The 25 cities chosen through political contacts will be grouped in 4 or 5 clusters, as to facilitate meetings and learning processes. At the moment the following clusters have been identified:

-Romania (might involve Moldavian and Serbian municipalities);

-North France, Belgium and Luxembourg

-Greece, Turkey and Bulgaria

-Portugal (might involve Spanish borders cities, mainly from Galicia)


-Russia (?)

Citizens of the 25 selected towns will participate in a SPIRAL session to identify their criteria on well-being for all and a set of actions that they are willing to undertake to fight exclusion. The SPIRAL sessions will include a training on “unveiling the creative potential of the people”, as to avoid path dependency in the identification of actions. Local or European innovators could as well be invited to analyze local potential and resources to engage innovative action. Local engaged people will be as well directed to the new online platform as to gain information on alternatives ways of organizing resources to fight poverty.

The remaining 5 cities identified by individuals should build patterns of collective involvement without necessarily adopting the SPIRAL approach.

Clusters of knowledge for action: The new online platform should be organized in a user-friendly way to support action. It means that compiled and well-structured information should be easily accessible (thus, radically different from the current Edgeryders platform), show the multiple solutions that have been adopted to address the same kind of problem and provide contact persons (with practical knowledge on the subject) and exchange opportunities for action.

How can we structure the knowledge and the information on the new online platform? The Council of Europe perspective is that knowledge for action could be structured on topics, responding to some of those rights that are becoming reversible in current times, i.e. access to food, access to housing, access to learning, access to employment, access to mobility, access to public spaces, access to a healthy environment (four or five others could be chosen on an experimental basis).

Under these “clusters of knowledge”, alternatives to accessing food for instance (urban gardens, shared-organic gardens, collective organization of consumption as GAS in Italy or AMAP in France, use of abandoned lands, fight against waste, mix of public food assistance/distribution and collective organization of consumption, etc) without being stigmatized and progressing towards forms of healthy and sustainable ways of consumption, could be listed, analyzed and synthesized as “concrete models for social inclusion”.

The “clusters of knowledge” could be managed by creative individuals, able to gather information on action and transform it into a tool for inclusive and collective action.

“Unveiling the creative potential of local people”: Everyone has a creative potential that could be developed with others’ support.
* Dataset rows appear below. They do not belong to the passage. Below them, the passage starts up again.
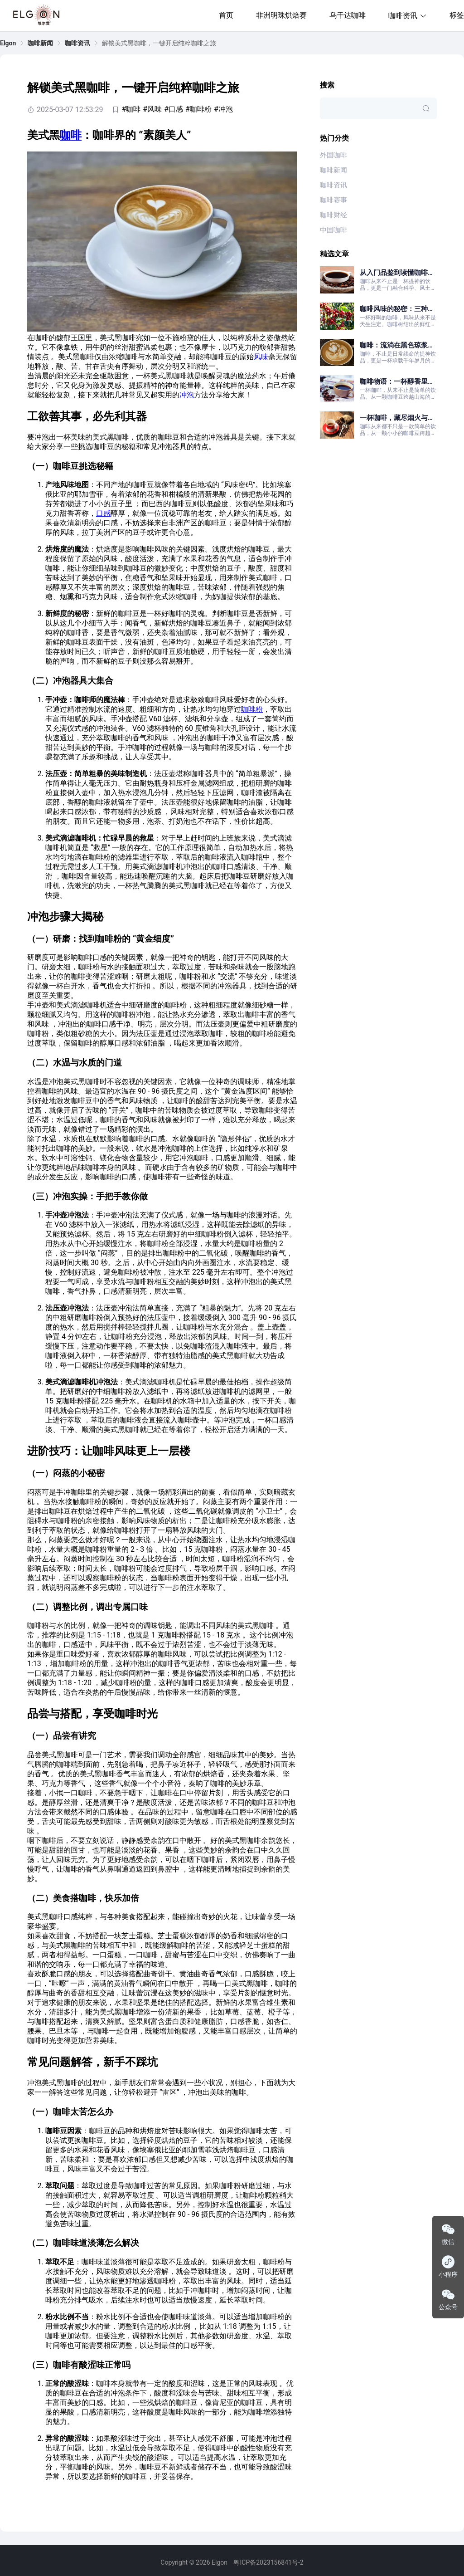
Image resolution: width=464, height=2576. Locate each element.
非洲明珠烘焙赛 (281, 15)
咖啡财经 (333, 215)
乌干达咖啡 (347, 15)
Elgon (8, 43)
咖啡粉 (252, 709)
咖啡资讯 (77, 43)
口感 (103, 513)
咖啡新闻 (40, 43)
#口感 (173, 109)
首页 (226, 15)
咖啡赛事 (333, 200)
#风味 (152, 109)
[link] (8, 43)
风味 (261, 356)
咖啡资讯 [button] (407, 16)
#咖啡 (130, 109)
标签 (457, 15)
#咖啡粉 (198, 109)
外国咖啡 (333, 155)
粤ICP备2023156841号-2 (268, 2562)
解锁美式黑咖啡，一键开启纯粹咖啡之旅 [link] (159, 43)
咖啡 (71, 135)
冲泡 (186, 395)
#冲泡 (223, 109)
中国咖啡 (333, 230)
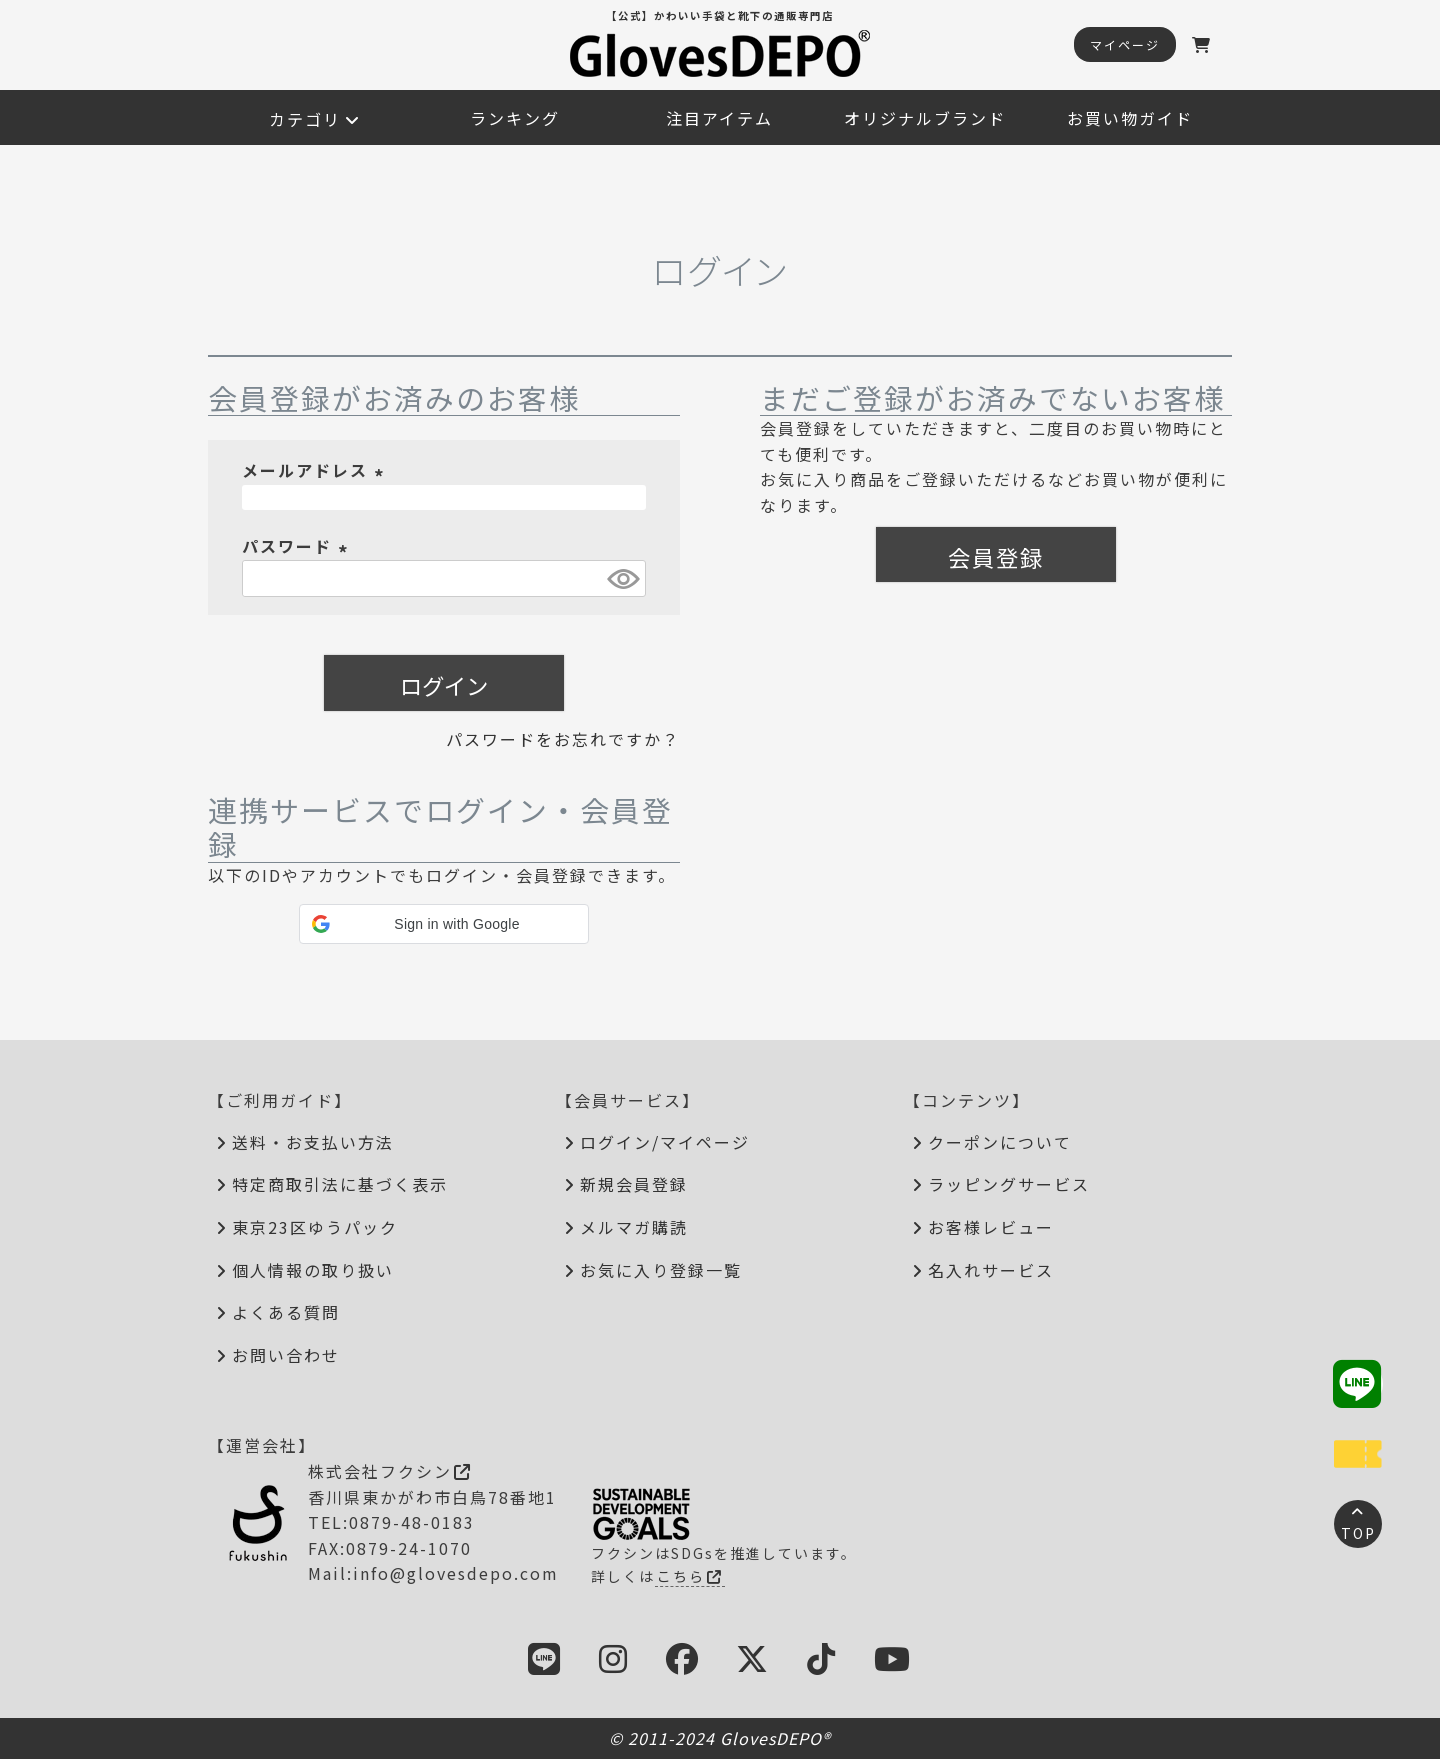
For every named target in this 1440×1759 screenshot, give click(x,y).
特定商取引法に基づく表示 (340, 1184)
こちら (690, 1576)
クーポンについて (1000, 1142)
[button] (444, 924)
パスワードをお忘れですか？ (563, 739)
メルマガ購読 (634, 1227)
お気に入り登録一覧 (661, 1270)
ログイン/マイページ (665, 1142)
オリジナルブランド (925, 118)
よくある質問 (286, 1312)
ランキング (515, 118)
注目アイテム (719, 118)
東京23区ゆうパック (315, 1227)
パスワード (298, 546)
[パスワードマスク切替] (623, 578)
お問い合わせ (286, 1355)
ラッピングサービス (1009, 1184)
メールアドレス (316, 470)
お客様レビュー (991, 1227)
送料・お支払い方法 (313, 1142)
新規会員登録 (634, 1184)
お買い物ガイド (1130, 118)
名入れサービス (991, 1270)
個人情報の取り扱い (313, 1270)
The project will develop –with the support of creative individuals and artists- and test a set of training tools for “normal” people to act creatively or to actively support innovative action.

Questions to be addressed on fostering local action to fight precariousness and inequalities

How can we:

a) Create legitimacy to propose and act;

b) Foster critical masses of actors and stakeholders, including those currently excluded, to ensure completeness and sustainability of the action;

c) Facilitate identification and weave resources beyond conventional funding and charities (multipartite social contracts, common pooling of resources) ;

d) Ensure progress towards stability in the long term;

e) Allow learning on action, transformation and existing political/financial support;

f) Reinforce influence beyond the local (legislation, structures, policies) through comparative analysis and networking.